[spark] branch branch-3.2 updated: [SPARK-36249][PYTHON] Add remove_categories to CategoricalAccessor and CategoricalIndex

gurwls223 Thu, 22 Jul 2021 01:07:33 -0700

This is an automated email from the ASF dual-hosted git repository.

gurwls223 pushed a commit to branch branch-3.2
in repository https://gitbox.apache.org/repos/asf/spark.git



The following commit(s) were added to refs/heads/branch-3.2 by this push:
     new 0e94e42  [SPARK-36249][PYTHON] Add remove_categories to 
CategoricalAccessor and CategoricalIndex
0e94e42 is described below

commit 0e94e42cd3ffdf1b5cccf4a8281c27e66fcc59d3
Author: Takuya UESHIN <[email protected]>
AuthorDate: Thu Jul 22 17:06:12 2021 +0900

    [SPARK-36249][PYTHON] Add remove_categories to CategoricalAccessor and 
CategoricalIndex
    
    ### What changes were proposed in this pull request?
    
    Add `remove_categories` to `CategoricalAccessor` and `CategoricalIndex`.
    
    ### Why are the changes needed?
    
    We should implement `remove_categories` in `CategoricalAccessor` and 
`CategoricalIndex`.
    
    ### Does this PR introduce _any_ user-facing change?
    
    Yes, users will be able to use `remove_categories`.
    
    ### How was this patch tested?
    
    Added some tests.
    
    Closes #33474 from ueshin/issues/SPARK-36249/remove_categories.
    
    Authored-by: Takuya UESHIN <[email protected]>
    Signed-off-by: Hyukjin Kwon <[email protected]>
    (cherry picked from commit a3c7ae18e2090623b758cdb6fb3b62413981610a)

#### [STATED PROBLEM]
Pick up the commit email above about adding `remove_categories` to `CategoricalAccessor` and `CategoricalIndex` and continue it past its last line.

#### [MATERIAL SUPPLIED]
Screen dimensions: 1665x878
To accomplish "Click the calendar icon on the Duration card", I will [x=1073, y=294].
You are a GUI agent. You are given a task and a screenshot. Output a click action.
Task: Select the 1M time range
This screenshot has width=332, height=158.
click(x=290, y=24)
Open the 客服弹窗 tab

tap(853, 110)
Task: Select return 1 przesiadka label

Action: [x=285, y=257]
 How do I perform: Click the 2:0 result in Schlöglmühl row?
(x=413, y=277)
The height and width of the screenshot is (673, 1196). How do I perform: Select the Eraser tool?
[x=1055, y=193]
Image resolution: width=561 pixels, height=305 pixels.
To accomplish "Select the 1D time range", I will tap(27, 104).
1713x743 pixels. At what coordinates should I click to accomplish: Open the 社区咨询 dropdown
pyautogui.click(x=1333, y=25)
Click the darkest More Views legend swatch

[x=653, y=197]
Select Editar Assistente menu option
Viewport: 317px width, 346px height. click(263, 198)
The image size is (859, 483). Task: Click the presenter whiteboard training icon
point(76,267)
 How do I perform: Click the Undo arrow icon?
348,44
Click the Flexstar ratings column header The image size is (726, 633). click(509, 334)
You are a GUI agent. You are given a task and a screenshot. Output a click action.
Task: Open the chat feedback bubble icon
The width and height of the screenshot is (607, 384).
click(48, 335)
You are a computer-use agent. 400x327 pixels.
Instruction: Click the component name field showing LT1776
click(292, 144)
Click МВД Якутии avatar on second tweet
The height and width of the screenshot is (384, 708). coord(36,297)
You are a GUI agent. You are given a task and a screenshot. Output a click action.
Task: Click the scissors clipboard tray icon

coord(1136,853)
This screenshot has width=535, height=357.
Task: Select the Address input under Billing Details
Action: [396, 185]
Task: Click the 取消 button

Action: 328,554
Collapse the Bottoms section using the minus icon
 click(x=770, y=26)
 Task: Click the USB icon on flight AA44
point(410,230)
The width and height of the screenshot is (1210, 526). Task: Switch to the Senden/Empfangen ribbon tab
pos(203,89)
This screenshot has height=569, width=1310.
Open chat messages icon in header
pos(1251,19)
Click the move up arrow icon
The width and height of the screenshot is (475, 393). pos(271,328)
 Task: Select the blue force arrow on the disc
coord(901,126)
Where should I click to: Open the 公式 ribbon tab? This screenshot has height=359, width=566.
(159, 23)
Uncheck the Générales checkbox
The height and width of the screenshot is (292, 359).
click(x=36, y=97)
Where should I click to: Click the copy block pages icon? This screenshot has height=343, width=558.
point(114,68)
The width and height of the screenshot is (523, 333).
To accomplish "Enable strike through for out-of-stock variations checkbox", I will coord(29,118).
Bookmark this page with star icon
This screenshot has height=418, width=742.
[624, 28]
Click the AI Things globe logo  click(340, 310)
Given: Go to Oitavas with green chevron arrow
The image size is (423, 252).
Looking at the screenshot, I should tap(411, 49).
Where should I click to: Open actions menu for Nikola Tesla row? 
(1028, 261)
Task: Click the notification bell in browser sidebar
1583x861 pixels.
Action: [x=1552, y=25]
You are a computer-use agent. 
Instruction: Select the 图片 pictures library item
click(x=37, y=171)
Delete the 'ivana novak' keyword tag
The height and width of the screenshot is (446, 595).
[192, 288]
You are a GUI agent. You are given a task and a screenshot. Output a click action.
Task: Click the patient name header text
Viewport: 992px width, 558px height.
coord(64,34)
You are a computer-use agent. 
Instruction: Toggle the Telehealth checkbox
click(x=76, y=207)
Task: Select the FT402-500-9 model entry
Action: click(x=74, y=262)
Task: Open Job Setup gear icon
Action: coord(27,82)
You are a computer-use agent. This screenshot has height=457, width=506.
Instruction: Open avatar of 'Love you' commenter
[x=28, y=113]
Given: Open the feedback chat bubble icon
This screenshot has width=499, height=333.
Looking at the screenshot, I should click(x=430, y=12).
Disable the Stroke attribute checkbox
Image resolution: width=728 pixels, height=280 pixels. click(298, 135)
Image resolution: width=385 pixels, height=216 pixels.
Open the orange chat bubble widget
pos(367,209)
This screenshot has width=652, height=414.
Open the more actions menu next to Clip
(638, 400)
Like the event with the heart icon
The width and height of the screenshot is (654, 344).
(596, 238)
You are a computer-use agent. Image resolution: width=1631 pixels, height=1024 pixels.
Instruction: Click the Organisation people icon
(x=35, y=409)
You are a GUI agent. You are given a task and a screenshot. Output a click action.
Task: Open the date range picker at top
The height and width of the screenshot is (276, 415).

#### [ANSWER FOR THIS EXERCISE]
    Signed-off-by: Hyukjin Kwon <[email protected]>
---
 .../source/reference/pyspark.pandas/indexing.rst   |  1 +
 .../source/reference/pyspark.pandas/series.rst     |  1 +
 python/pyspark/pandas/categorical.py               | 92 +++++++++++++++++++++-
 python/pyspark/pandas/indexes/category.py          | 43 ++++++++++
 python/pyspark/pandas/missing/indexes.py           |  1 -
 .../pyspark/pandas/tests/indexes/test_category.py  | 16 ++++
 python/pyspark/pandas/tests/test_categorical.py    | 24 ++++++
 7 files changed, 175 insertions(+), 3 deletions(-)

diff --git a/python/docs/source/reference/pyspark.pandas/indexing.rst 
b/python/docs/source/reference/pyspark.pandas/indexing.rst
index b0b4cdd..60c4c4b 100644
--- a/python/docs/source/reference/pyspark.pandas/indexing.rst
+++ b/python/docs/source/reference/pyspark.pandas/indexing.rst
@@ -176,6 +176,7 @@ Categorical components
    CategoricalIndex.categories
    CategoricalIndex.ordered
    CategoricalIndex.add_categories
+   CategoricalIndex.remove_categories
    CategoricalIndex.as_ordered
    CategoricalIndex.as_unordered
 
diff --git a/python/docs/source/reference/pyspark.pandas/series.rst 
b/python/docs/source/reference/pyspark.pandas/series.rst
index 6243a22..fec89de 100644
--- a/python/docs/source/reference/pyspark.pandas/series.rst
+++ b/python/docs/source/reference/pyspark.pandas/series.rst
@@ -402,6 +402,7 @@ the ``Series.cat`` accessor.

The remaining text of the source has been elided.